Saving for retirement once you’re behind the curve looks quite scary. Thankfully, there are a few things you can do to help improve your situation.
1. Get a Social Security estimate
The average American earns 40 percent of his or her retirement income from Social Security benefits, so knowing what you have coming to you can go a long way toward soothing retirement fears. The Social Security Administration offers a calculator to help you figure out how much you’re going to receive in benefits. It’s a good idea to wait until you’re as old as possible to start collecting benefits so you can maximize the income.
2. Look for ways to boost your income
Many mid-career folks find opportunities for freelance work and side businesses that can supplement their current income. Instead of simply spending that money, however, channel all of it into retirement savings (or into a mix of retirement savings and debt repayment).

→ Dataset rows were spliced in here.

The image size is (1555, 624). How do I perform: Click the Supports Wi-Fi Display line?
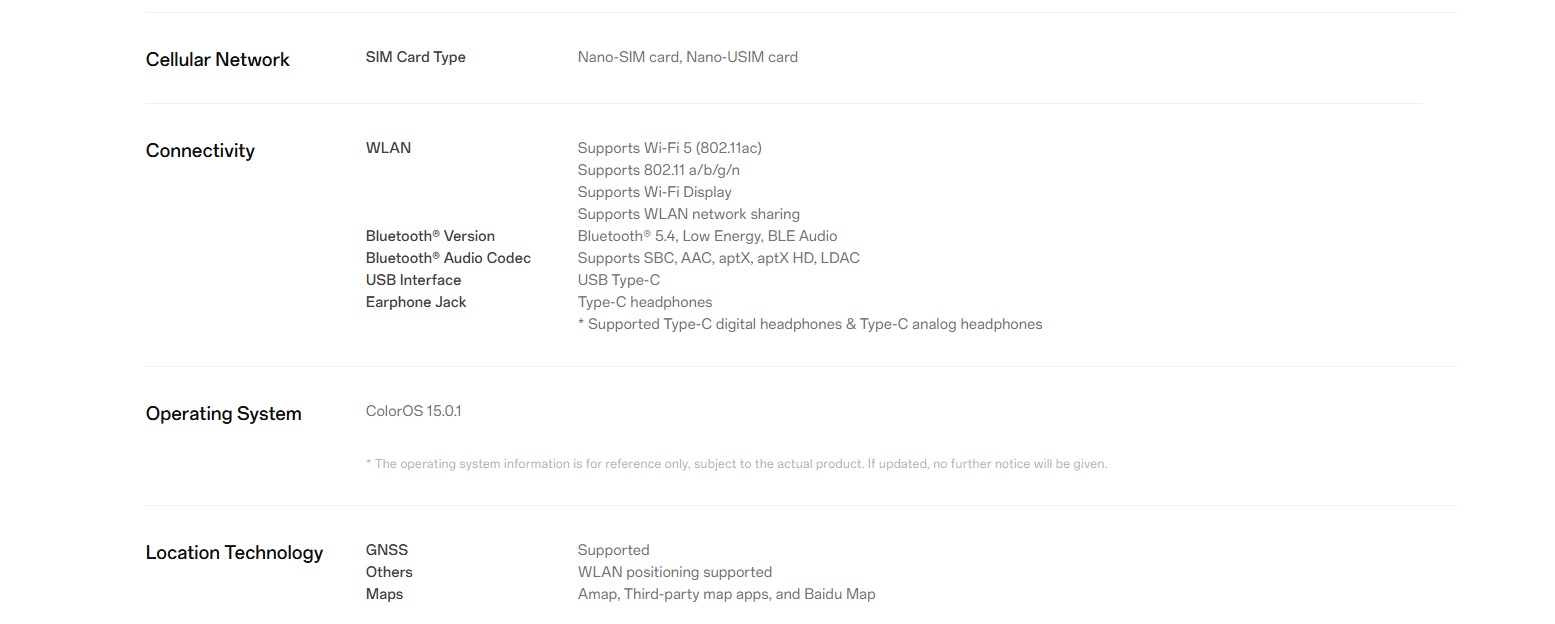(x=655, y=192)
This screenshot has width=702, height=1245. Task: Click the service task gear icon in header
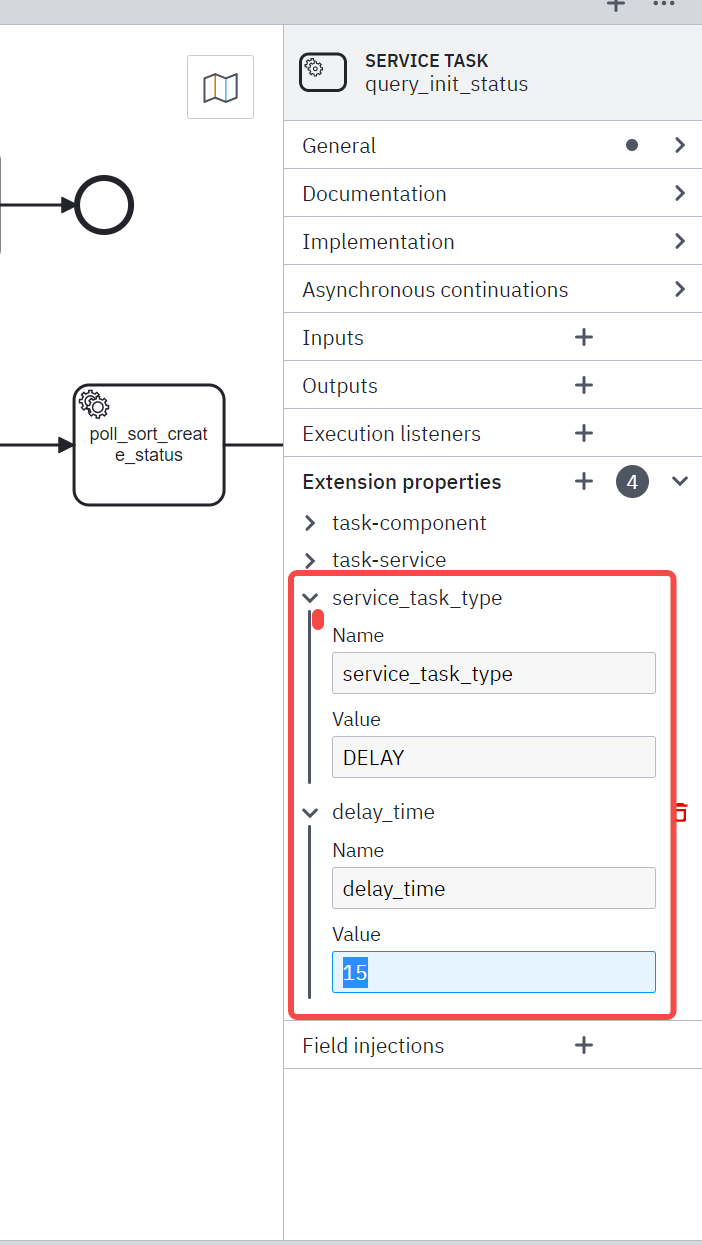323,72

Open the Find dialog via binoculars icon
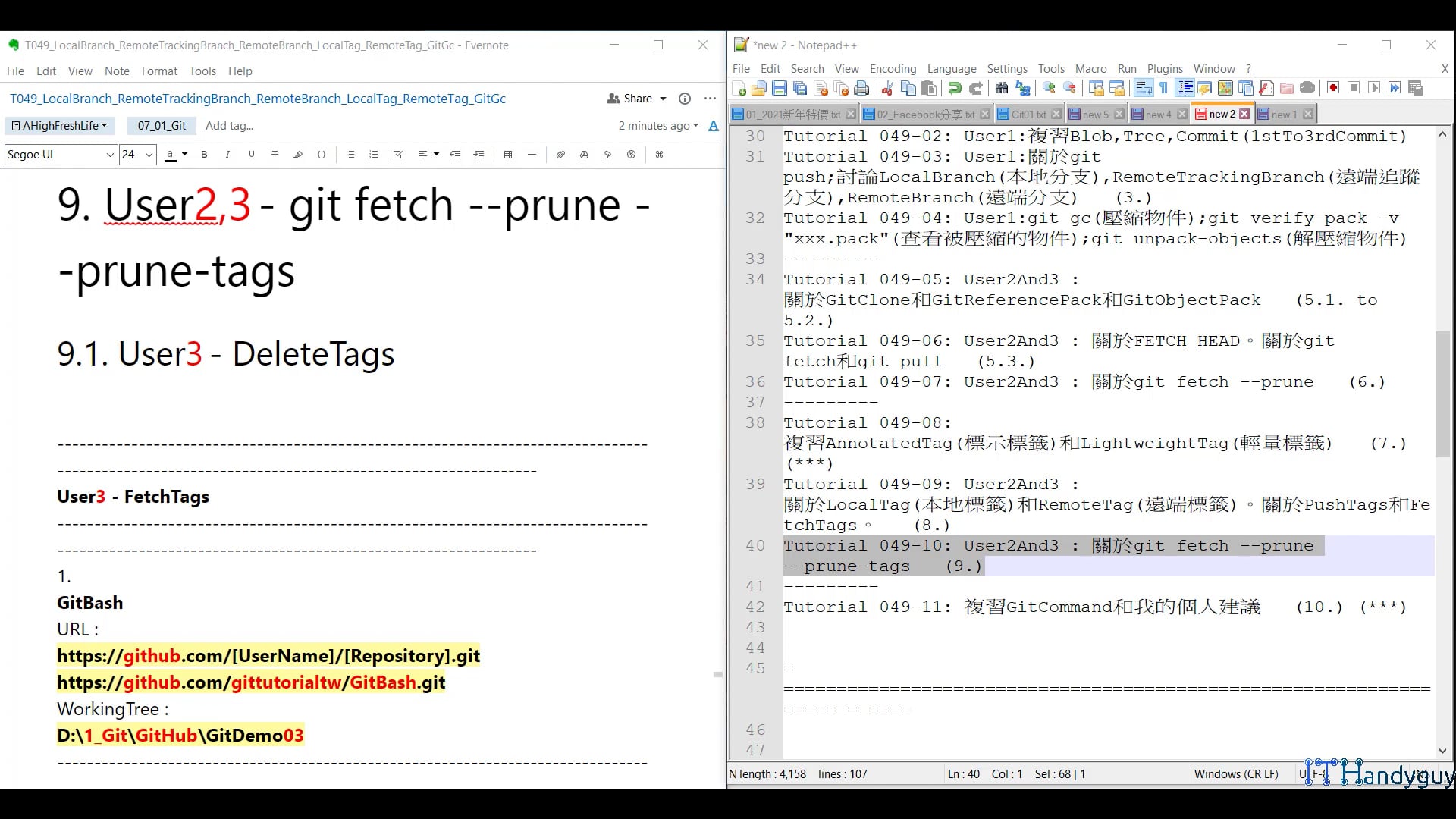(x=1003, y=88)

If you’re unsure where to start, visit your local library for information on side businesses and freelance opportunities related to your career path.
3. Hike up your savings
If you wish to retire earlier than 40 years from now, you’re going to have to save more. That means stowing away a higher percentage of your income. A good quick rule to use is that for every 10 years you want to shave off your goal, you need to double how much you’re saving. If you want to make it in 30 years, shoot for 20 percent per year. Twenty years? You should be saving 40 percent of your income per year. You need that boost to make up for the time you lost.
4. Cut out unnecessary expenses
Finally – and this is the tough part – you may have to consider some cutbacks. If you’re living a lifestyle that makes saving for retirement inconceivable, then you’re simply living beyond your means. You can’t assume that your ship will come in someday and everything will be OK. Everyone has expenses that they can cut from their life.
The road to retirement is a challenging road – but it’s not an impossible one.